§ Task brief
There is one span to output from the data below: the lines starting at the line with "답글쓰기 (45, 1353)" and ending at the line with "肉料理 (1284, 563)". Output it exactly, ends included, nothing more.

(Stored records)
=== Section Start ===
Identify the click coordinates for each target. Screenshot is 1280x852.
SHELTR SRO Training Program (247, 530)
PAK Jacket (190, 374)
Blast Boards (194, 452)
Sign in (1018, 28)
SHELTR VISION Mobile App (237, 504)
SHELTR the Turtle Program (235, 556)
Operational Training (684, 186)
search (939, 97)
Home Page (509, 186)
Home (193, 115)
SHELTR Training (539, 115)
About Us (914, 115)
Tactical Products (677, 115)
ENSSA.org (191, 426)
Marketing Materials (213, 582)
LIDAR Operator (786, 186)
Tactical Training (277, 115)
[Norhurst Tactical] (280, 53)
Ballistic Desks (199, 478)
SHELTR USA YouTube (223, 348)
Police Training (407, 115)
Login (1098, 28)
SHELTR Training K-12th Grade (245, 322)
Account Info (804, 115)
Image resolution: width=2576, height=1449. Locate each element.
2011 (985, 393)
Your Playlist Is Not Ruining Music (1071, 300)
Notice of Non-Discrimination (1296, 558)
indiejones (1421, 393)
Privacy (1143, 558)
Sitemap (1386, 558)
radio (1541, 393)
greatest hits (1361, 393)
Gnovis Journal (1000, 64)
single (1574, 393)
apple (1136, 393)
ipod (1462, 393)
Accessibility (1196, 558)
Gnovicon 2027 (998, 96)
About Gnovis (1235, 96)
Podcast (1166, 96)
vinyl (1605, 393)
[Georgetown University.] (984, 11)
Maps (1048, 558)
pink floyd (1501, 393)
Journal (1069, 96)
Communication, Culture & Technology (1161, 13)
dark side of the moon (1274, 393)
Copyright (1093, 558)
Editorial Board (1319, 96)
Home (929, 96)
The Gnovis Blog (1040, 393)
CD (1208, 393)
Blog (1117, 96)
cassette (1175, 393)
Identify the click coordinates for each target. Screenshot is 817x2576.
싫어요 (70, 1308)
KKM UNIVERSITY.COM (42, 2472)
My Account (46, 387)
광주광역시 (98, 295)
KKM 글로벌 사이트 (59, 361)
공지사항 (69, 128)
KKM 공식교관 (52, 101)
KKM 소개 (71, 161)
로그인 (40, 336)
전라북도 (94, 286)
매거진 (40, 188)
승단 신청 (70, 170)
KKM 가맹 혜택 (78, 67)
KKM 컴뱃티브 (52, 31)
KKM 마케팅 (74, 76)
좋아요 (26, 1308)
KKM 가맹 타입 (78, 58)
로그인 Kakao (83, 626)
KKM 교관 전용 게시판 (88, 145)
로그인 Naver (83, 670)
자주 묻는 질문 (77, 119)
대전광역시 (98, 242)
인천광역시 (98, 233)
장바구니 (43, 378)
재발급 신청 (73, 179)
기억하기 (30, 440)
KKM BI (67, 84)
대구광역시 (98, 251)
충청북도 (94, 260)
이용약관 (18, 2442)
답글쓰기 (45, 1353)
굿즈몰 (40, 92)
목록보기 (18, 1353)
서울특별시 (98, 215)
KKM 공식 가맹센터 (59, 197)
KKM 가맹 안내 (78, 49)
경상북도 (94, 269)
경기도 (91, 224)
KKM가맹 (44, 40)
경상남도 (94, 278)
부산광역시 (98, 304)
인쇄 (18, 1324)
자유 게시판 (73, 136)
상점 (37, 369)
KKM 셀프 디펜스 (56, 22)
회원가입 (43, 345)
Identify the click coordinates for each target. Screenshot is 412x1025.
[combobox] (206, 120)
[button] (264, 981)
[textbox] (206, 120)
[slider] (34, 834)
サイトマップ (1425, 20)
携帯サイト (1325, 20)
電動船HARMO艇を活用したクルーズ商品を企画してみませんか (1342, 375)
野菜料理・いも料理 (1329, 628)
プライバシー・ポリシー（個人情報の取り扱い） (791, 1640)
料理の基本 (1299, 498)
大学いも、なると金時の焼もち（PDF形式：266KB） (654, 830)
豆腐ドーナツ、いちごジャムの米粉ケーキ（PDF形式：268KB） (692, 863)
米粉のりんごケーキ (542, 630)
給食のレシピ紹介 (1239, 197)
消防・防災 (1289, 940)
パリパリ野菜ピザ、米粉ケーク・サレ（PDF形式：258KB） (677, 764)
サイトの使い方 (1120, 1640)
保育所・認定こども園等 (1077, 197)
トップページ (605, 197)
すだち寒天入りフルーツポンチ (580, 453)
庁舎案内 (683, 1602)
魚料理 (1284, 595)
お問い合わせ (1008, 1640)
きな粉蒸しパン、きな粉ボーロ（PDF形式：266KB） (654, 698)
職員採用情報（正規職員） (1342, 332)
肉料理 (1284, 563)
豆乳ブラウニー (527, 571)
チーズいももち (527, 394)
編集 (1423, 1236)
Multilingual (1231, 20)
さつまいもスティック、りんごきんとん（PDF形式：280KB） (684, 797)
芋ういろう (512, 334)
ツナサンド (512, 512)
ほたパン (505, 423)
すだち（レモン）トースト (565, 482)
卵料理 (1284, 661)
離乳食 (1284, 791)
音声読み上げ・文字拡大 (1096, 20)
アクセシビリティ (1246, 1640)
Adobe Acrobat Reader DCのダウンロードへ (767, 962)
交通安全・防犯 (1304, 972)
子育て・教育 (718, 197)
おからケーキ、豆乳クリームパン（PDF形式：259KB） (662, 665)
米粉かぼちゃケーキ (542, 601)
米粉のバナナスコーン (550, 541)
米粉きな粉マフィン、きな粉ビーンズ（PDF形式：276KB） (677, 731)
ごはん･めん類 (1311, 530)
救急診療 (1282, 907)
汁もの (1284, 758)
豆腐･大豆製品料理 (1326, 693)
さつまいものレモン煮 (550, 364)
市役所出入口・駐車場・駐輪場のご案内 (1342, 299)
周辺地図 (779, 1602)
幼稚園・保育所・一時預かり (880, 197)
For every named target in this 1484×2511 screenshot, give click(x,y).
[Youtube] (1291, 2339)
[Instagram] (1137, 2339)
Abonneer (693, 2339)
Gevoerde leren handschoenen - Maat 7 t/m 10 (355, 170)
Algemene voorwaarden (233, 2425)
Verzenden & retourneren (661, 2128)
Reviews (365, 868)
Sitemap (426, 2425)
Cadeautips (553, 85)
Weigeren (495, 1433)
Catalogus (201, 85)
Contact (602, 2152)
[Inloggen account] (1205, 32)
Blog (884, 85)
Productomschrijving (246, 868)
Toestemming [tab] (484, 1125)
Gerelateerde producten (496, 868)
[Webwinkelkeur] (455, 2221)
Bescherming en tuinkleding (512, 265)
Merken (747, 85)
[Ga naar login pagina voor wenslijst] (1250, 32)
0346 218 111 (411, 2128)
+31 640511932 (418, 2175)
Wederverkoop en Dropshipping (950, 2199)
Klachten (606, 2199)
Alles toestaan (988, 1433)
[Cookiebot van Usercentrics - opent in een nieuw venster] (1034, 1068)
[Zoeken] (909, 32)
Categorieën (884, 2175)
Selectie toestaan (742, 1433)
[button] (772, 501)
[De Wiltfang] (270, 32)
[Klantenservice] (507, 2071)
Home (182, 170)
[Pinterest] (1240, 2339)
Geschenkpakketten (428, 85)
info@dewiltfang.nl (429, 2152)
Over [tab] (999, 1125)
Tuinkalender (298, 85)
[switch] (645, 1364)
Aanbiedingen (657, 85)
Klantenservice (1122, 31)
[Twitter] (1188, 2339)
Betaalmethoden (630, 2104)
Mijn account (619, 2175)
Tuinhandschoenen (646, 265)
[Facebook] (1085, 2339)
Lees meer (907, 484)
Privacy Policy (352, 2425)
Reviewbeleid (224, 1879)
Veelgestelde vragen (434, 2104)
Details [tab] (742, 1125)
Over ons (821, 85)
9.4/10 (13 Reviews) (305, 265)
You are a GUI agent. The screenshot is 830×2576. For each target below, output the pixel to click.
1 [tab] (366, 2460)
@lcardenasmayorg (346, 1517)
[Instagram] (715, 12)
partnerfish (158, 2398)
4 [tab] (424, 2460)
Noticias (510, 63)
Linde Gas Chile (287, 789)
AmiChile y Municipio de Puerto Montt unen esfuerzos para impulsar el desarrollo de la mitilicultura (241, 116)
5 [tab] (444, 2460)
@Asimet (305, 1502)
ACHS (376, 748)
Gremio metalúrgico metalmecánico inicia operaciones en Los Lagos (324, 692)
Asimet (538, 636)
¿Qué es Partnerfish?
=== Section End ===
§ Exercise output
답글쓰기 (45, 1353)
굿즈몰 (40, 92)
목록보기 (18, 1353)
서울특별시 (98, 215)
KKM 공식 가맹센터 (59, 197)
KKM 가맹 안내 (78, 49)
경상북도 (94, 269)
경기도 (91, 224)
KKM가맹 (44, 40)
경상남도 (94, 278)
부산광역시 (98, 304)
인쇄 (18, 1324)
자유 게시판 (73, 136)
상점 (37, 369)
KKM 셀프 디펜스 (56, 22)
회원가입 (43, 345)
Identify the click coordinates for each target. Screenshot is 412x1025.
[combobox] (206, 120)
[button] (264, 981)
[textbox] (206, 120)
[slider] (34, 834)
サイトマップ (1425, 20)
携帯サイト (1325, 20)
電動船HARMO艇を活用したクルーズ商品を企画してみませんか (1342, 375)
野菜料理・いも料理 (1329, 628)
プライバシー・ポリシー（個人情報の取り扱い） (791, 1640)
料理の基本 (1299, 498)
大学いも、なると金時の焼もち（PDF形式：266KB） (654, 830)
豆腐ドーナツ、いちごジャムの米粉ケーキ（PDF形式：268KB） (692, 863)
米粉のりんごケーキ (542, 630)
給食のレシピ紹介 (1239, 197)
消防・防災 (1289, 940)
パリパリ野菜ピザ、米粉ケーク・サレ（PDF形式：258KB） (677, 764)
サイトの使い方 (1120, 1640)
保育所・認定こども園等 (1077, 197)
トップページ (605, 197)
すだち寒天入りフルーツポンチ (580, 453)
庁舎案内 (683, 1602)
魚料理 (1284, 595)
お問い合わせ (1008, 1640)
きな粉蒸しパン、きな粉ボーロ（PDF形式：266KB） (654, 698)
職員採用情報（正規職員） (1342, 332)
肉料理 (1284, 563)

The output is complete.